§ **CHALLENGES**:
a) Answer each question from the excerpt on the NLP analysis engine:
(i) In a surveillance environment application, who can be notified on detection of words or phrases related to terrorism?
(ii) What does the level and cadence detection at steps 286 and 288 allow the engine to detect?
(iii) Which pair may be extracted from the fragment "retrieval of information from databases"?
b) List every type of phrase pair that the excerpt on the NLP analysis engine names as considered in phrase pair monitoring.
c) Carry on the excerpt on the NLP analysis engine from its final sentence, keeping its formal patent style.

In a surveillance environment application, upon detecting words or
phrases related to terrorism, a government agency can immediately
be notified and take appropriate action.
[0164] In accordance with some embodiments, NLP analysis engine 258
may implement a five tier parameter approach to detect phrases and
trigger control commands. FIG. 17 illustrates a flow chart diagram
of a method for the five tier parameter approach. At step 280, NLP
analysis engine 258 may implement a syntactic algorithm to
determine syntax for the voice or text data. This process analyzes
the rules that govern the ways in which words combine to form
phrases, clauses, and sentences. Syntax is one of the major
components of grammar. For example, "Colorless green ideas sleep
furiously." makes grammatical sense, but is incomprehensible due to
its syntax. At step 282, NLP analysis engine 258 may determine
semantics, and at 284, maintain and lookup against the data store
of phrase pairs. In addition, at steps 286 and 288, NLP analysis
engine 258 may implement level and cadence detection to allow for
the detection of volume changes in voice and cadence changes. The
NLP Semantic processing examines how words have "meaning"; how
words have reference (denotation) and associated concepts
(connotations). For example associating the word `grass` with the
color green. NLP analysis engine 258 may implement syntactic level
processing at 284 to predict part-of-speech tags for each word such
as noun, verb and adjective etc. in a given sentence as well as the
various relationships between them including subject, object and
other modifiers. Phrase pair monitoring examples include phrase
pair monitoring considered: (1) a head noun and its left adjective
or noun adjunct, (2) a head noun and the head of its right adjunct,
(3) the main verb of a clause and the head of its object phrase,
and (4) the head of the subject phrase and the main verb. These
types of pairs account for most of the syntactic variants for
relating two words (or simple phrases) into pairs carrying
compatible semantic content. For example, the pair
`retrieve+information` may be extracted from the following
fragments: "retrieval of information from databases". NLP analysis
engine 258 may implement multilingual syntactic analysis to build
robust modeling. This allows a transfer of knowledge from a
resource rich language to a language that might have fewer
resources.

§ **GIVEN INFORMATION**:
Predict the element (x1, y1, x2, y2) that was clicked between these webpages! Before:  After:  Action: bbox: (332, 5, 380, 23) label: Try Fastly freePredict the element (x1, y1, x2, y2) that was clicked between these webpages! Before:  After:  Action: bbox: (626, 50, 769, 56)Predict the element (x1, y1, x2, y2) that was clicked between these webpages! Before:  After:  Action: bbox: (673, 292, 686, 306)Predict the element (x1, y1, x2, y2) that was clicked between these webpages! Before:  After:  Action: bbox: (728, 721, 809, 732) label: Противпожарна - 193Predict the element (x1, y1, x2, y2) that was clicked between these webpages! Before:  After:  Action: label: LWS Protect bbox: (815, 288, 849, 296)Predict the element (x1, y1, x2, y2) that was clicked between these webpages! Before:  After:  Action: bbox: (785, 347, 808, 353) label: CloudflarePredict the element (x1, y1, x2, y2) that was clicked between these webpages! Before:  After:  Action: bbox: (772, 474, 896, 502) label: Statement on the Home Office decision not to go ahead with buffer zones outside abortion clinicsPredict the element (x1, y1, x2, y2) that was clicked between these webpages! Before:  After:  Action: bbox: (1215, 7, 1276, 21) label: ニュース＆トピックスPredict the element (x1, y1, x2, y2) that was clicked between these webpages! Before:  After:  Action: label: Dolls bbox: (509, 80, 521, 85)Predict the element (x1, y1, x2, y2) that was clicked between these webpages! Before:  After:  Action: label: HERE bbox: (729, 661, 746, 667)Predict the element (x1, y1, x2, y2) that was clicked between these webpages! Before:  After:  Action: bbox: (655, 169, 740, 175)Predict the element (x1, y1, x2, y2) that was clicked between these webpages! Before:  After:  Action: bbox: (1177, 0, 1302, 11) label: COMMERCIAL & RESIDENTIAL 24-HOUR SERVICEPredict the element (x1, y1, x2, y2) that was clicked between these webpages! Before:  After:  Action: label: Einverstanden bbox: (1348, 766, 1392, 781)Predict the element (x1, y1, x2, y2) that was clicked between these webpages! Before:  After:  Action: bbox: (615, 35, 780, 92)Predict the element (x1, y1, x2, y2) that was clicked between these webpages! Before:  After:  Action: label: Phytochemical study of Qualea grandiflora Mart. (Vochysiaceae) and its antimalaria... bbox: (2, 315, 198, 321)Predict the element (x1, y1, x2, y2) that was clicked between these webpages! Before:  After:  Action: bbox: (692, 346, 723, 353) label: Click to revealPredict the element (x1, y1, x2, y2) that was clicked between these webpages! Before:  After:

§ **ANSWERS TO THE TASKS**:
a)
(i) A government agency.
(ii) Volume changes in voice and cadence changes.
(iii) The pair `retrieve+information`.

b)
1. A head noun and its left adjective or noun adjunct
2. A head noun and the head of its right adjunct
3. The main verb of a clause and the head of its object phrase
4. The head of the subject phrase and the main verb

c)
[0165] The semantic approach at 282 addresses problems such as
noun-phrase extraction by tagging noun-phrases as either person,
organization, location or common noun, clustering noun-phrases that
refer to the same entity both within and across data sets resolving
mentions of entities in free text against entities in a knowledge
base, relation and knowledge extraction.
[0166] The cadence detection report (generated at 288) on the
cadence of the spoken word includes data on changes and the rate of
speech for use by NLP analysis engine 258 to determine things like
aggressive, anger speech, other vocal cues and so on. Level
detection (at 286) is used similarly in that NLP analysis engine
258 reports volume levels and changes in the speech pattern. Level
and Cadence detection can detect variance in amplitude and cadence
in speech patterns to determine the disposition and emotion based
on a person's tone of voice or other vocal qualities.
[0167] Prior approaches may require a human operator to manually
listen to and monitor a call to perform the desired action. This
may be time-consuming, inaccurate, inefficient use of human
resources, increase costs, and so on. Further solutions that are
not built into a given telecommunications system may require extra
investments of hardware and or software.
[0168] Phrase Finder
[0169] Embodiments described herein may provide a
telecommunications server platform implementing a phrase detection
component for phrase analysis and detection. The phrase analysis
and detection component processes voice data for voice or video
mail messages, or text data for text messages for the distributed
cloud based telecommunications processing environment of the
telecommunications server platform.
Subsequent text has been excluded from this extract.